I’ve always been fascinated by what the future might potentially hold. Will we be in a Utopia, with everyone living their best lives? Or will everything end, in some cataclysmic event?
Picture this; the year is 2039, and technology has advanced immensely. Regular, everyday citizens now have the ability to travel through space at the touch of a button. Everyone has bought for themselves a Home Sphere, a self-sustaining orb capable of holding biological life, and traversing huge distances through space in short amounts of time.
Okay, so now imagine some form of apocalyptic event, collapsing this incredibly advanced civilization. Walking through the rubble of what was Utoa, the capital, you look around to see the wreckage of previously towering skyscrapers and crashed Home Spheres in various states of destruction.
As you walk, you glance down every now and again, to check your footing. You see tattered manuals and guides scattered amongst the rubble, detailing how to operate Home Spheres, terminals, and other technology you’ve never seen.
These are the Future Publications.
I wanted these to be both minimal in design, but also convey the message of exactly what the books would be about, albeit in a somewhat abstract fashion. The idea being that you could grab a manual, instantly being able to understand the content of the book just from the imagery on the cover.
Inspirations for this project come from a number of different places.
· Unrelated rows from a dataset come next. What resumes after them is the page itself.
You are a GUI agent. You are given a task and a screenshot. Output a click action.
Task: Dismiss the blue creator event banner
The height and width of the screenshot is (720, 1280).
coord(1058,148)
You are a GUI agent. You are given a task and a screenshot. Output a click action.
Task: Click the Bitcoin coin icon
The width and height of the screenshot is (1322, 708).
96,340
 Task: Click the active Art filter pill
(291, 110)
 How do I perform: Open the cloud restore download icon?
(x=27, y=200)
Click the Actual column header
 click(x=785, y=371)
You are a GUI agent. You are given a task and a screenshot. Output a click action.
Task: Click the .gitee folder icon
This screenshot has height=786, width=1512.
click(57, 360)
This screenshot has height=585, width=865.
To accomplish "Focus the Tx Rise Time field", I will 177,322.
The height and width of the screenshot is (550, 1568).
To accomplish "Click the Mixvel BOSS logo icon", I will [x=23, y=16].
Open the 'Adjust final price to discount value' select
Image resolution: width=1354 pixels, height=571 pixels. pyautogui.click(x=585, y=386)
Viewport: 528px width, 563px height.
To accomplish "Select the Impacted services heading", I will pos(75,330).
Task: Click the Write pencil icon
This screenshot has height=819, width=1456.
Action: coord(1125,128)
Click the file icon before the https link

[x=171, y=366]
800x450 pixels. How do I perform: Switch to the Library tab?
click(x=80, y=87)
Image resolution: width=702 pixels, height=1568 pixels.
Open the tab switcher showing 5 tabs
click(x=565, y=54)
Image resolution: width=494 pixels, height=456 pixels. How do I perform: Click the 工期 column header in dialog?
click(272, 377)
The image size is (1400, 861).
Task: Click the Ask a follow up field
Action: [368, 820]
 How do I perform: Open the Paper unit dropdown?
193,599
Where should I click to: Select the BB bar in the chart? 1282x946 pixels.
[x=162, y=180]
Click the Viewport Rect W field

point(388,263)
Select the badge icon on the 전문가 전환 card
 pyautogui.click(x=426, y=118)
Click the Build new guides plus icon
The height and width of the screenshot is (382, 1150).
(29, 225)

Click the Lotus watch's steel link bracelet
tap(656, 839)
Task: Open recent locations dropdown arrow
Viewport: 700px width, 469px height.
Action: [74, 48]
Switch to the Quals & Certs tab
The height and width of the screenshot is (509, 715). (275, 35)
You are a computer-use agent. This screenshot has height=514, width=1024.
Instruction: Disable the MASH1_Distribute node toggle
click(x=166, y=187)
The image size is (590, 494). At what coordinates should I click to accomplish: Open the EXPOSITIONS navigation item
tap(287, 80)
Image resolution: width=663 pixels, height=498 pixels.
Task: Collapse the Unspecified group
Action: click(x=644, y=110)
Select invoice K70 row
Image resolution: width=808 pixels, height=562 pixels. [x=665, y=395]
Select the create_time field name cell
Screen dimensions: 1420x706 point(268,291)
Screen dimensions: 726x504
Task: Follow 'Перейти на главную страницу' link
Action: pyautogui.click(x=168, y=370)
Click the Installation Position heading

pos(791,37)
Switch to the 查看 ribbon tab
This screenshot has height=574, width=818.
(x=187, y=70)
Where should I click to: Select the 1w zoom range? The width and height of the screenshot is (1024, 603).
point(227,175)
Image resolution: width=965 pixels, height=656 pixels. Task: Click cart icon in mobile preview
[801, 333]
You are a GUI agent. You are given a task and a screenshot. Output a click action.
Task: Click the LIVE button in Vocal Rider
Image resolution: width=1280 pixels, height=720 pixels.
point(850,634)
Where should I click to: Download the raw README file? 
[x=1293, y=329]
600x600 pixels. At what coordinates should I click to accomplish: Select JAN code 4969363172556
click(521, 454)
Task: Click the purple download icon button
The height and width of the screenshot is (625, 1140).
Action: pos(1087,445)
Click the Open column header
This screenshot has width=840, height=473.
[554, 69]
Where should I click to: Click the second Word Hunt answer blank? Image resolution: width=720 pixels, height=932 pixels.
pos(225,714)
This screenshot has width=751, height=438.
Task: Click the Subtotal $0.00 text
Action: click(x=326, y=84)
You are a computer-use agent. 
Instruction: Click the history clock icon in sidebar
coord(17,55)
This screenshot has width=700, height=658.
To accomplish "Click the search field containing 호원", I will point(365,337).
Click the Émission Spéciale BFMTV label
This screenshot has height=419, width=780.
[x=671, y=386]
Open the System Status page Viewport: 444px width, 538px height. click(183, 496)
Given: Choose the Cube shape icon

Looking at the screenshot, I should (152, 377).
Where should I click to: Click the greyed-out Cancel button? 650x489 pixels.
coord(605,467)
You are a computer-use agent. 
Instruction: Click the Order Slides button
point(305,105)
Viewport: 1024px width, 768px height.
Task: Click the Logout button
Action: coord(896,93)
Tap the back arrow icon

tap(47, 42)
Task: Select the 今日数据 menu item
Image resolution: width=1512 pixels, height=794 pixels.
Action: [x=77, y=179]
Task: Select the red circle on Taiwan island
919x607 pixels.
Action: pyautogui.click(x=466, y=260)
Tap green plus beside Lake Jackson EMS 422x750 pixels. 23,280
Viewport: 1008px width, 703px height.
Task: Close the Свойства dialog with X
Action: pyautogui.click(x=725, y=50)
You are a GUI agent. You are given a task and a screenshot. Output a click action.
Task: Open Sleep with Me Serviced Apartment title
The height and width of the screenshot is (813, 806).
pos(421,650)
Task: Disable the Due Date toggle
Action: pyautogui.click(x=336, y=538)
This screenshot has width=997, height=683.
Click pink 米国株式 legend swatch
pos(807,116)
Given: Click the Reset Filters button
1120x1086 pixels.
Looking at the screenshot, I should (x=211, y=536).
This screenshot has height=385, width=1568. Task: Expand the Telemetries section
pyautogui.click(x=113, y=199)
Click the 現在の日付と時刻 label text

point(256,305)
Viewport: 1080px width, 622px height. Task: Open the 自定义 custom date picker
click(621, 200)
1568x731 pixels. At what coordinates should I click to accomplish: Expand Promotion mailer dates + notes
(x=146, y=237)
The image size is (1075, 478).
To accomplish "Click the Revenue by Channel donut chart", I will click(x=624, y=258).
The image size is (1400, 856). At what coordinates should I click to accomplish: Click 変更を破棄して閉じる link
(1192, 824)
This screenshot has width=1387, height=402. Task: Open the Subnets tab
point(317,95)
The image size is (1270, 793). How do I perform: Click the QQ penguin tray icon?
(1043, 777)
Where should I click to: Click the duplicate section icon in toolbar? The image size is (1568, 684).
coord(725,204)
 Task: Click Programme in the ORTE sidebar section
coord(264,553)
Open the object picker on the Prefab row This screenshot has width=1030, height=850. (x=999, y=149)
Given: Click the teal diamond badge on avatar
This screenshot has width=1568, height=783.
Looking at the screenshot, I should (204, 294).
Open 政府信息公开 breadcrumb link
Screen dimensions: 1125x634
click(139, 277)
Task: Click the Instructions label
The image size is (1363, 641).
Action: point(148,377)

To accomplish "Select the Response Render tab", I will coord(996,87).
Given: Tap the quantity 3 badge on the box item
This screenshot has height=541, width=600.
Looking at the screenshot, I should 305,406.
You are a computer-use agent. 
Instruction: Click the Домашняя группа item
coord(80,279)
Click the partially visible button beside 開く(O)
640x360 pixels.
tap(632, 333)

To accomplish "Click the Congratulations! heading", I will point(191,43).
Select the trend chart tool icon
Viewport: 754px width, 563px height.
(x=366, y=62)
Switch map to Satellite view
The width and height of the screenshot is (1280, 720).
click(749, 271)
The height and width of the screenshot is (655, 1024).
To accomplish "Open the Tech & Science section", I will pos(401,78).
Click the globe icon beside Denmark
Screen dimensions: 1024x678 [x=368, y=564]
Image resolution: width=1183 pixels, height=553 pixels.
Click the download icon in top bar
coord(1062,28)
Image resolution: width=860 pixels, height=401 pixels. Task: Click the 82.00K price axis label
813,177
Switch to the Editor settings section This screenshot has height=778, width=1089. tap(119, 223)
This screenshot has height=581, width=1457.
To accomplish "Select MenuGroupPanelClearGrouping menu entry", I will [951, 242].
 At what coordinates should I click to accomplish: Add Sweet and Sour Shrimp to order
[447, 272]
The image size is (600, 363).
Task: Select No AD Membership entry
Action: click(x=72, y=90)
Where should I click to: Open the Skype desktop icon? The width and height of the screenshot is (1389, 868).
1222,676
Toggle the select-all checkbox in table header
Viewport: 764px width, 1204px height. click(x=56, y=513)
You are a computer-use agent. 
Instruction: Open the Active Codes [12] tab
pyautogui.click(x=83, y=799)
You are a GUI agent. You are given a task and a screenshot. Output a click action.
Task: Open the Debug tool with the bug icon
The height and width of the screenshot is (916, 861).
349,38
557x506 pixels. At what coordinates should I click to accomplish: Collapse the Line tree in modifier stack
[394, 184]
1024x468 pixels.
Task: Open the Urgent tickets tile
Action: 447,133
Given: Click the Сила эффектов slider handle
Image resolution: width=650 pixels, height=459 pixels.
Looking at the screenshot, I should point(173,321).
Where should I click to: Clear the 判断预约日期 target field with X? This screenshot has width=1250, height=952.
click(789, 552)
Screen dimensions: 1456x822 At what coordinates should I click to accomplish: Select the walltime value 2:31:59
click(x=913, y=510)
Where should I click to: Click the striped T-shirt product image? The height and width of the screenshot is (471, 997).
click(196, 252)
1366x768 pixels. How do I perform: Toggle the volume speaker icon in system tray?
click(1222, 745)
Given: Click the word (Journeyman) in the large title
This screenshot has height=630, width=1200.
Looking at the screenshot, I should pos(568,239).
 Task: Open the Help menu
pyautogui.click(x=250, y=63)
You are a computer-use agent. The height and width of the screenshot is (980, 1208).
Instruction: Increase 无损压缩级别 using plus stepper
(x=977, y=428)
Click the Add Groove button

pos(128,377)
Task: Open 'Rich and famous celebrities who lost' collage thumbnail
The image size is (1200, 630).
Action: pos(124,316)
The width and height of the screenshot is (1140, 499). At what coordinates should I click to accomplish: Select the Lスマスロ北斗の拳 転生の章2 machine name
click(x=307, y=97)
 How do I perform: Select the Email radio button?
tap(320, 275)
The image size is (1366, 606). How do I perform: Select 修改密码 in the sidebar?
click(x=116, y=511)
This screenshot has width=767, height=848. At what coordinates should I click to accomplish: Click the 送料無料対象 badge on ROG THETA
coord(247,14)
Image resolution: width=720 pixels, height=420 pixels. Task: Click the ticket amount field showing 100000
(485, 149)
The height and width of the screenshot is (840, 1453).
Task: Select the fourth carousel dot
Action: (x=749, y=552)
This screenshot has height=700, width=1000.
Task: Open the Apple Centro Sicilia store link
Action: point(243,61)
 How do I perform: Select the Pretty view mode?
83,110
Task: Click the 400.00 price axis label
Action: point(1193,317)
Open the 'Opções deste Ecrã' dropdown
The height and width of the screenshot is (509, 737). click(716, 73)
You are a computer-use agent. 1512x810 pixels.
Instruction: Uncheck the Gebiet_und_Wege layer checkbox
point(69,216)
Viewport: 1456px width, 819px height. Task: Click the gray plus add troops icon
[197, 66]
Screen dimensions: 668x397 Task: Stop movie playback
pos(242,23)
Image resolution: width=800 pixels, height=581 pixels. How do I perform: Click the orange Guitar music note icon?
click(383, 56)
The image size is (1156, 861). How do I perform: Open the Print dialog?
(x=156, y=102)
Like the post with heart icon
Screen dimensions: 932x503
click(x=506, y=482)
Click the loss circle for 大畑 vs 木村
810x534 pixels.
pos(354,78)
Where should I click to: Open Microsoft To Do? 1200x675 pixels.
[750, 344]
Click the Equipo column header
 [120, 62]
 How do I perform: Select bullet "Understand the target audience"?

I’ve always been a fan of Bethesda’s Fallout franchise, that features a similar mechanic, including magazines from years before that players can find throughout the game’s huge map. Also the simplistic compositions and colour schemes often seen in the classic 1940s-50s American Illustration were a huge inspiration when putting the Future Publications together.
Each of these publications were all put together using MAXON Cinema 4D and Adobe Photoshop.